For those of us who work in law schools, late summer is a special time of year. After the somnolence of the summer, the adrenalin starts to pump again as we gear up to welcome our new class and welcome back our returning students.
I’ve just learned that in our new class here at the University of Calgary, we’ll have no fewer than 44 different undergraduate institutions represented — 17 mother tongues, apart from English and French, are spoken. And I was thrilled to learn that a fifth of the class comes from a rural background. All of these things represent the fruits of a push by us to diversify our portfolio, so to speak. So it’s gratifying to see data like this.
Nevertheless, it’s a nervous time for me. I can’t speak for anyone else, but no matter how long I do this, I still feel as anxious on the first day of school as I did when I was 14 and starting high school. For me, adrenalin — and the desire to make sure that the new students have a happy start to their professional lives — is what keeps my nerves pointed in a productive direction.
Yet the beginning of the new school year also always has a certain poignancy and tenderness to it. Part of it, I suppose, is that I’m a Maritimer, and we are bred to be a sentimental lot. So with the entrance of each new cohort — and this year, we are welcoming the Class of 2020, which means that most of them never knew a world before 9/11 — one is conscious that another page in the calendar has blown away. There is a wonderful scene in the film The Bridge on the River Kwai in which Alec Guinness’ character, Colonel Nicholson, is talking with the Japanese commander on the night the bridge was completed. Nicholson becomes reflective, and says to Colonel Saito, “There are times when suddenly you realize you’re nearer the end than the beginning. And you wonder, you ask yourself, what the sum total of your life represents, what difference your being there at any time made to anything, or if it made any difference at all really.” Well, that captures pretty well how I feel at this time of year myself.
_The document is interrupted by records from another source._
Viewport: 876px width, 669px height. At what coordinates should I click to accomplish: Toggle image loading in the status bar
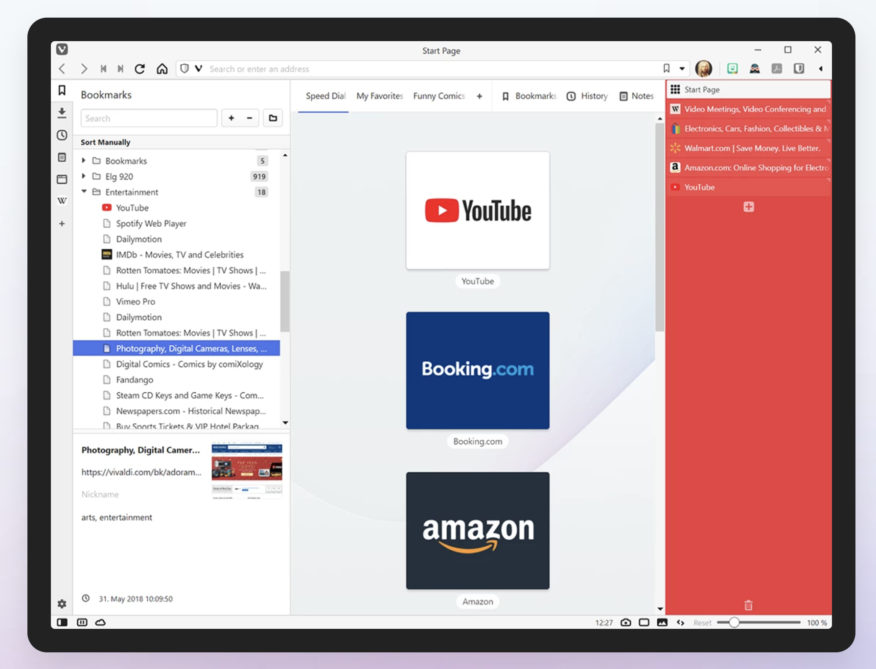pos(662,622)
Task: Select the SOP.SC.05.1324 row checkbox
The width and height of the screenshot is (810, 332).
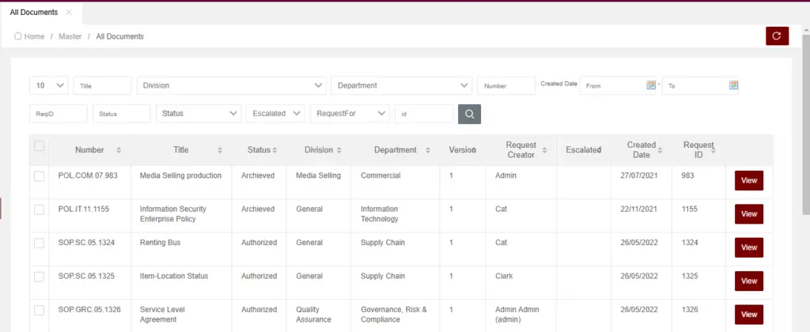Action: tap(39, 243)

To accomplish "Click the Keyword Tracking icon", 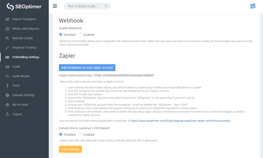I will tap(7, 48).
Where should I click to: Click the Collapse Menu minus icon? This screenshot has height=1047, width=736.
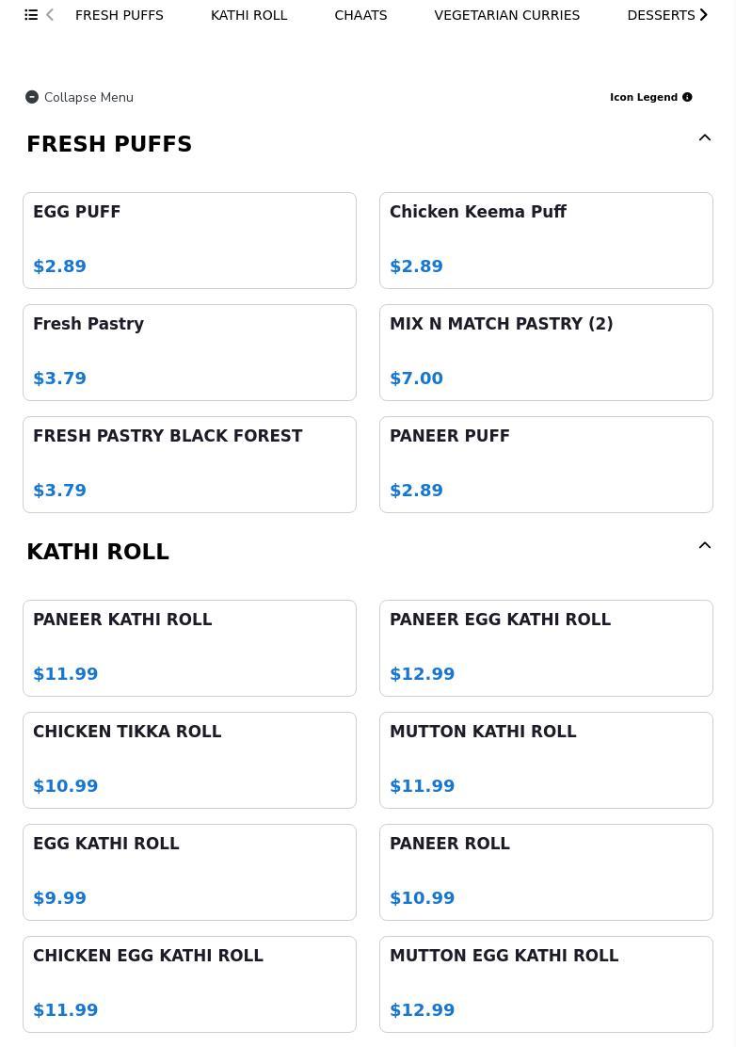(x=32, y=97)
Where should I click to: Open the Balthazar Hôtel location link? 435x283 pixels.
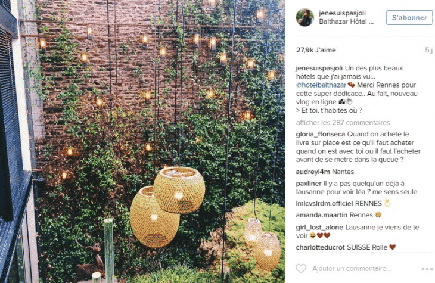[346, 21]
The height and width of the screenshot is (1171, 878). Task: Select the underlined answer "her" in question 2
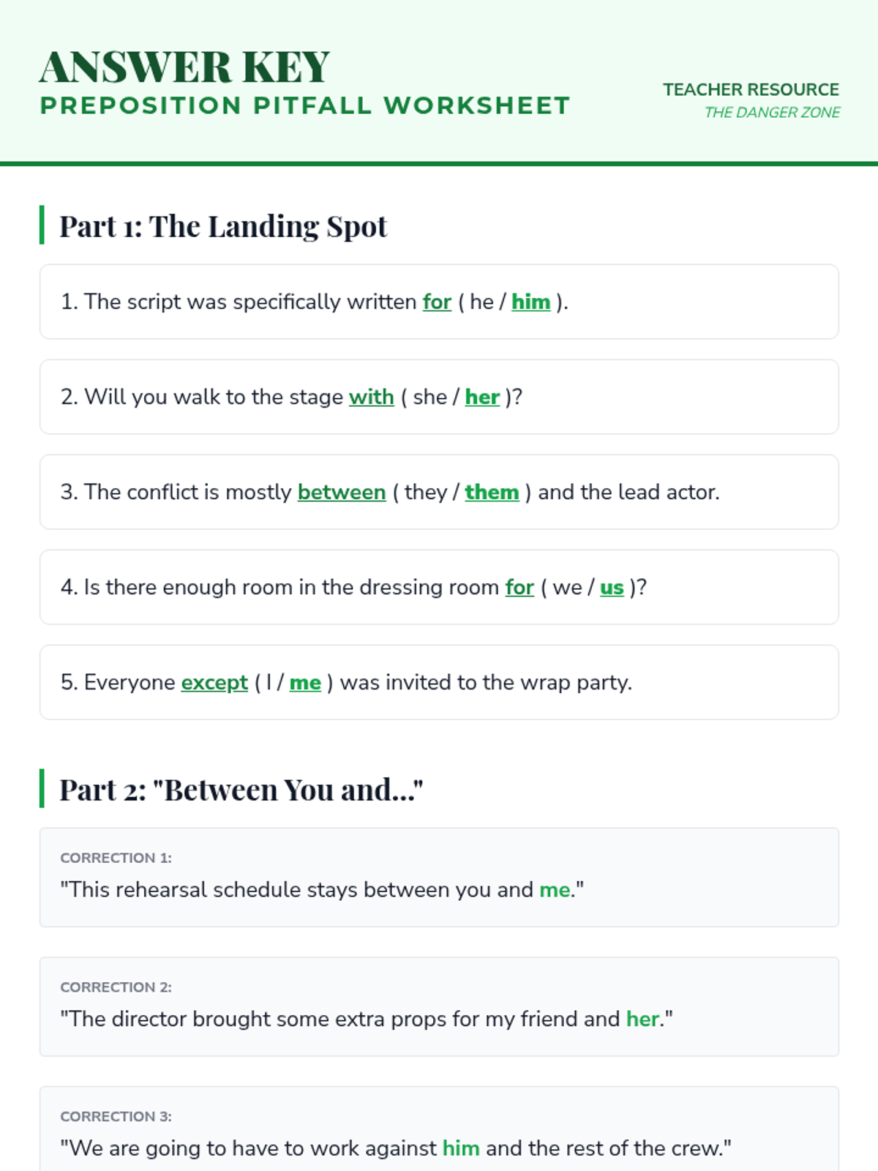coord(482,397)
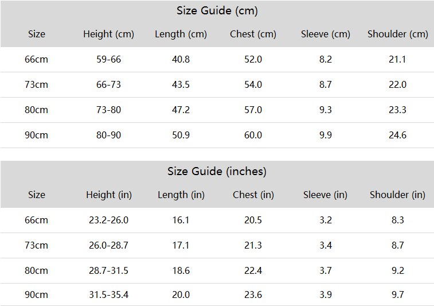Click the Chest (cm) column header
Viewport: 434px width, 306px height.
(x=253, y=34)
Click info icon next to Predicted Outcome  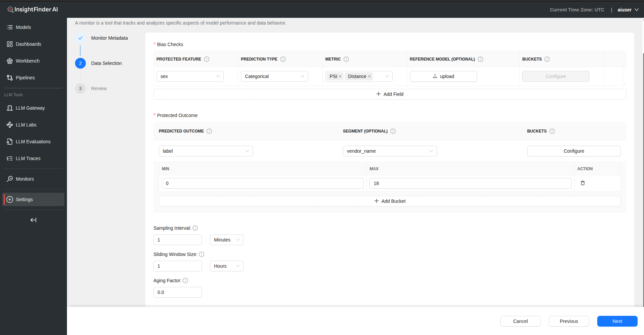pyautogui.click(x=209, y=131)
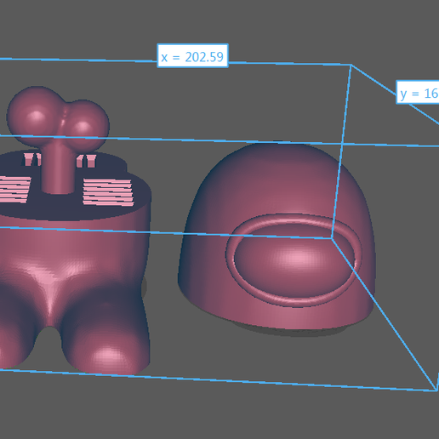Click empty gray background below the models
This screenshot has height=439, width=439.
[220, 415]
This year, though, there is a more pressing reason for the poignancy — the Class of 2020, like their schoolmates in the Classes of 2018 and 2019, is studying law at a time when the rule of law seems to be under siege. Many years ago, I got to know the late S.F.C. Milsom, the distinguished English legal historian. I remember him once talking about what he described as “the sheer unreality of studying public international law in the autumn of 1941.” He talked about how bizarre it was to be learning about the League of Nations and mandates and the obligation to disarm, “while most of Europe was under the Nazi jackboot.”As I watch our neighbours to the south constitutionally self-immolate, I can’t help but be reminded of what Professor Milsom said.
The last time I felt this way was when teaching administrative law in the spring of 2001. It seemed as if Robert Mugabe, in his conflict with the High Court of Zimbabwe, was going out of his way to give me a weekly supply of grist for the pedagogical mill. Reasonable apprehension of bias? Check. Use of privative clauses to deny judicial review of executive action? Check. Conferral of purported unlimited discretion? Check. Judicial resistance? Check. Packing the court? Check. And so on, and so on. It was probably the most dramatic context in which I’ve ever taught! Thanks to Mugabe and his cronies, the concepts I was teaching were given far more meaning than they ever could have in normal, day-to-day Canadian life. It was an exhilarating experience for me, and even now I will occasionally hear from former students who remember that semester. But at the same time, I was very conscious of the fact that my classroom excitement was grounded ultimately in the evisceration of the rule of law and in the misery and suffering of the people of Zimbabwe.
Undoubtedly, the Donald Trump presidency will make its way into many if not most Canadian law school classrooms this coming year. Almost certainly, it will in mine. Some of this, I regret to say, will likely be in the form of that self-satisfaction that constitutes an unfortunate part of our Canadian character when it comes to discussing the United States. On a deeper level, though, what America is enduring now offers a host of teaching opportunities for us. We are a monarchy and they are a republic. They had a revolution and we evolved toward independence. But we share a legal tradition, and many of the same social forces there also exist here, albeit on a muted scale.
It would be arrogant folly for us to completely dismiss America’s current agony as something that could never happen here. For one thing (and to harken back to my theme three columns ago), the ructions that are going on within the political branches of government remind us of just how critical a role respect for tradition plays in the constitutional systems of common law states. But “Trumpism,” if there is such a word, can also be a useful tool in human rights, in international law courses (in both their public and private varieties), in criminal law, in administrative law, in courses on negotiations and in so many others. The point is that while few of us like what is going on in the U.S. right now, we owe it to our students to at least make use of it as a teachable moment.